Pero más que azuzarla o ignorarla, por miedo o conveniencia, esta inhumana situación debe más bien ser sometida al debate serio, amplio y plural para no dejar sin protección a los más débiles, a los que tienen menos posibilidad de defenderse. Debe ser sometida a la reflexión de las “buenas conciencias”.
Pero el debate habrá de llevarse a cabo con el necesario entreveramiento entre el derecho y la ética, tanto para lograr políticas de acogida e integración justas, como para darle vida a los principios de la hospitalidad humanitaria y la solidaridad con quienes se encuentran en una situación especialmente vulnerable. Y esto resulta doblemente importante para nuestro país, caracterizado por tener “grandes inmigraciones” y “grandes emigraciones”.
Los “nacionalistas furibundos” catalogan estos principios como débiles e innecesarios por considerarlos “sensibleros” o poco patrióticos. Esto convierte en más urgente el debate para poner nombre a esta patología social, para diagnosticarla de manera clara y proponer tratamientos efectivos a tiempo.
Esta “cruzada de odio”, que no pasa de ser la expresión de un nacionalismo caricaturizado, resulta altamente preocupante ya que el discurso de odio precede a los “delitos de odio” (hates crimes). Entendiendo por “delitos de odio” los “actos de violencia, hostilidad e intimidación, dirigidos a personas seleccionadas por su identidad, que es percibida como diferente por quienes actúan de esta forma y a las cuales que se les ataca con abuso de superioridad y en desproporción de combate”. Frente a todo ello, sólo nos queda la fuerza de la justicia, la compasión y la “buena conciencia”.
De los inmigrantes haitianos, dicen los propagadores del odio que “deben irse de aquí porque son de raza, lengua, religión y cultura diferentes; son invasores que vienen a usurpar el trabajo y los servicios públicos que les pertenecen a los dominicanos… y otras tantas injurias xenófobas y racistas. Lo mismo, si así fuera, cabría decir de los millones de dominicanos que emigran de esta patria, convirtiendo en suya la de otros, “con o sin papeles”.
A tan mal corazón no escapa tan corta inteligencia. Esos heraldos del odio olvidan que en Haití habitan miles de dominicanos, a los cuales Dios salve para que jamás le apliquen la “ley del talión”. Tampoco recuerdan que “quien siembra vientos cosecha tempestades”.
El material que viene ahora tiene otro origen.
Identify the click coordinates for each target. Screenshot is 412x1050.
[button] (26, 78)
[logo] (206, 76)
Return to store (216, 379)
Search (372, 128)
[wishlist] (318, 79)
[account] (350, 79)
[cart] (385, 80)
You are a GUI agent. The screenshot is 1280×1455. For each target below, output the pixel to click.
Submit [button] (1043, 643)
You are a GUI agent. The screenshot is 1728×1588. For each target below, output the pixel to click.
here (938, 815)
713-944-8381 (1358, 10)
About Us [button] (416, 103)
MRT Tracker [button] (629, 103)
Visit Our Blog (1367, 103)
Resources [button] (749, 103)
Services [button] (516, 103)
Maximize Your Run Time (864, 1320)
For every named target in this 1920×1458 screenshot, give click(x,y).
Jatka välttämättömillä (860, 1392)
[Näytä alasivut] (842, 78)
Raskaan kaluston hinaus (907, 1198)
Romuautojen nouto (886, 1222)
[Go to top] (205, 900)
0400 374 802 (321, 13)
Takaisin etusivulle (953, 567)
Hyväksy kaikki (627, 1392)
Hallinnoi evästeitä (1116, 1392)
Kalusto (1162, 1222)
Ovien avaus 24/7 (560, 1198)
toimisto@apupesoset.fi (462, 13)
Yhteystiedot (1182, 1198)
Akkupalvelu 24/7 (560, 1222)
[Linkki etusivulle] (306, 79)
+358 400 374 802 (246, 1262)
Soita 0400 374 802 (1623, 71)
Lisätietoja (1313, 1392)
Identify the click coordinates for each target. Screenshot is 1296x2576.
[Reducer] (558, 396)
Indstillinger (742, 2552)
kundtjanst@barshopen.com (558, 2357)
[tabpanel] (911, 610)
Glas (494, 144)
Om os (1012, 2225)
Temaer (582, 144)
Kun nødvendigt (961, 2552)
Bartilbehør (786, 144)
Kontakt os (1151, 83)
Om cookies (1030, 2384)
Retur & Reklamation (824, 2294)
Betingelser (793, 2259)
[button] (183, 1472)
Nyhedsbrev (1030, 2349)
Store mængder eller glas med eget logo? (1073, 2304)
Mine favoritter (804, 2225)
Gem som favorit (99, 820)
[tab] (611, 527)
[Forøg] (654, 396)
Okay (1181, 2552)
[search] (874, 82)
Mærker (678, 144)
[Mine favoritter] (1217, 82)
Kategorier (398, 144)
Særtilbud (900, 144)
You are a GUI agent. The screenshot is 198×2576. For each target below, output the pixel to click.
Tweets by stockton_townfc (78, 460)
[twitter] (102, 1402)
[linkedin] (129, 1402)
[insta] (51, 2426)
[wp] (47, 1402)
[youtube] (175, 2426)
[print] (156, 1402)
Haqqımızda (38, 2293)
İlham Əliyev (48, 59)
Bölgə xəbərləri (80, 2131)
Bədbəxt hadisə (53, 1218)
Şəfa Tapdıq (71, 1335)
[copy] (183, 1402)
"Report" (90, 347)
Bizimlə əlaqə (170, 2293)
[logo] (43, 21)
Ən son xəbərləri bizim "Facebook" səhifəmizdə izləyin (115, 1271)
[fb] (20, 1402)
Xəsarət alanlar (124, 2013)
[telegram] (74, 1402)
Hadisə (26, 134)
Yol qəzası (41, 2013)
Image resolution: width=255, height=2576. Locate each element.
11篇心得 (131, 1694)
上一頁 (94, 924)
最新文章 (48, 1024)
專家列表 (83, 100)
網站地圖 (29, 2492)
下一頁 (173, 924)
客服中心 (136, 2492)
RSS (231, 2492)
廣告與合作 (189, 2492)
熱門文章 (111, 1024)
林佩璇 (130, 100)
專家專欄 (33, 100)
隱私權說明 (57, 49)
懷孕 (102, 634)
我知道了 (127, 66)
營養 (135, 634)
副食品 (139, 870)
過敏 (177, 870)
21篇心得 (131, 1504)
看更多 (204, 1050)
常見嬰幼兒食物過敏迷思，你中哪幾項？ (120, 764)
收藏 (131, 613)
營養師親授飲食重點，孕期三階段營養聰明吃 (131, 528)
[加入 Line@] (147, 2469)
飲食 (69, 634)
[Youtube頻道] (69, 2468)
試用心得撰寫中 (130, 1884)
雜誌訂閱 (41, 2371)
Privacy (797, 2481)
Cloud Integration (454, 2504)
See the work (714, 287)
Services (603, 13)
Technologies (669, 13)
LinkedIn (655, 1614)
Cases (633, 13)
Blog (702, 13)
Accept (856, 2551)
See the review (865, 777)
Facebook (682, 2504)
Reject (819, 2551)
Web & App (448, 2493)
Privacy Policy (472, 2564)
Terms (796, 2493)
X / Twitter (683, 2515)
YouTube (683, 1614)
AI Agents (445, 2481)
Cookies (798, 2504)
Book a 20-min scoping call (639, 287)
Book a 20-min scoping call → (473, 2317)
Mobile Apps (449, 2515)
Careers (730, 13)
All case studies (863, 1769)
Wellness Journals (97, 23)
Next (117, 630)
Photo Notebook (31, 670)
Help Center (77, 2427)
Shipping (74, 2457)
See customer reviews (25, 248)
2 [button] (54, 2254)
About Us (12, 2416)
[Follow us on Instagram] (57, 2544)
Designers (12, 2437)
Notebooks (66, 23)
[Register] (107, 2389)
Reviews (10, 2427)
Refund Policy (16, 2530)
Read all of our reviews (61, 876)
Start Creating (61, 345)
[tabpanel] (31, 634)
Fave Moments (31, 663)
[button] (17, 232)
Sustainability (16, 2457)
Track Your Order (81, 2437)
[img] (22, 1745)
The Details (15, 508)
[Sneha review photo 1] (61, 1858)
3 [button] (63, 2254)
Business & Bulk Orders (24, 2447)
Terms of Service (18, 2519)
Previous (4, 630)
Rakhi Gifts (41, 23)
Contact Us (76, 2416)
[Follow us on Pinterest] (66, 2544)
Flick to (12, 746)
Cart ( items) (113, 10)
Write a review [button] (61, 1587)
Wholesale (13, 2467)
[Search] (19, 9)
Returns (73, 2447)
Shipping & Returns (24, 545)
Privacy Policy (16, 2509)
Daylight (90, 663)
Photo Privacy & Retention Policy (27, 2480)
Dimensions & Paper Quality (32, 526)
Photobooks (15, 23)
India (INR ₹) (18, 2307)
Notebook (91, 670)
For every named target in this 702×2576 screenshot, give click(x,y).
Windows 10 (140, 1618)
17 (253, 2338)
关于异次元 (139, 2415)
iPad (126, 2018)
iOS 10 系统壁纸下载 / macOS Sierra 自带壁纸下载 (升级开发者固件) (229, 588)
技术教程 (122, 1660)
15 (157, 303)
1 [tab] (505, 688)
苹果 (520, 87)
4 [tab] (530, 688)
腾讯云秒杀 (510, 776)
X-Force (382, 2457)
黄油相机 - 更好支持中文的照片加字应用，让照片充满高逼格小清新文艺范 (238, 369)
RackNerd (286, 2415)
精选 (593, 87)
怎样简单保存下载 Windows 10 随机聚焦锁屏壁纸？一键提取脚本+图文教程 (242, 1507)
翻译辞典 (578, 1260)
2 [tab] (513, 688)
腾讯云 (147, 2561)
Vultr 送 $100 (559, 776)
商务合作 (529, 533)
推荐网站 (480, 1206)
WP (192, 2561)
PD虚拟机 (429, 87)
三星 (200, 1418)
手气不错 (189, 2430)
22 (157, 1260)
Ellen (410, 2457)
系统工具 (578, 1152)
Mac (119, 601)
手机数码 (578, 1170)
Nada más falso e injusto que considerar al inmigrante como fuente de riesgos y conflictos, nada más peligroso y demagógico y, sin embargo, ese es el mayor logro que los grupos nacionalistas patologizados del país han conseguido apuntarse por ahora, y no necesariamente en nombre de un Duarte inmigrante, justo y compasivo, que si volviera hoy escribiría en todas las paredes del país: “República Dominicana será un país libre ‹‹de corruptos›› o se hunde la isla”.
Más allá del silencio cómplice frente al discurso de odio y a los delitos de odio cintra la inmigración haitiana, saquemos a la luz su miseria y desenmascaremos a los verdugos, entre los que se encuentran, lamentablemente, políticos y partidos, que apuestan al discurso xenófobo y que en épocas de crisis echan mano de un chivo expiatorio porque no tienen nada positivo que ofrecer.
Atacar a los más débiles con palabras y acciones no es sólo es un abuso. Es violencia. Es falta de fraternidad humana y religiosa.
Ahora en Semana Santa vivamos la dimensión del “Mandamiento Nuevo”. El Nuevo Testamento aprecia la hospitalidad y la compasión como unas de las actitudes que el Hijo del Hombre tendrá en cuenta para la salvación: “Era extranjero y me acogiste” (Mt. 25,35). El extranjero es sagrado, y acogerlo es una actitud responsiva, decente y civilizada.
Hay que cultivar la tolerancia para lograr una convivencia pacífica entre estos dos pueblos hermanos. El discurso del odio y los delitos de odio conducen a un destino diferente y peligroso. ¡Hay que evitarlos!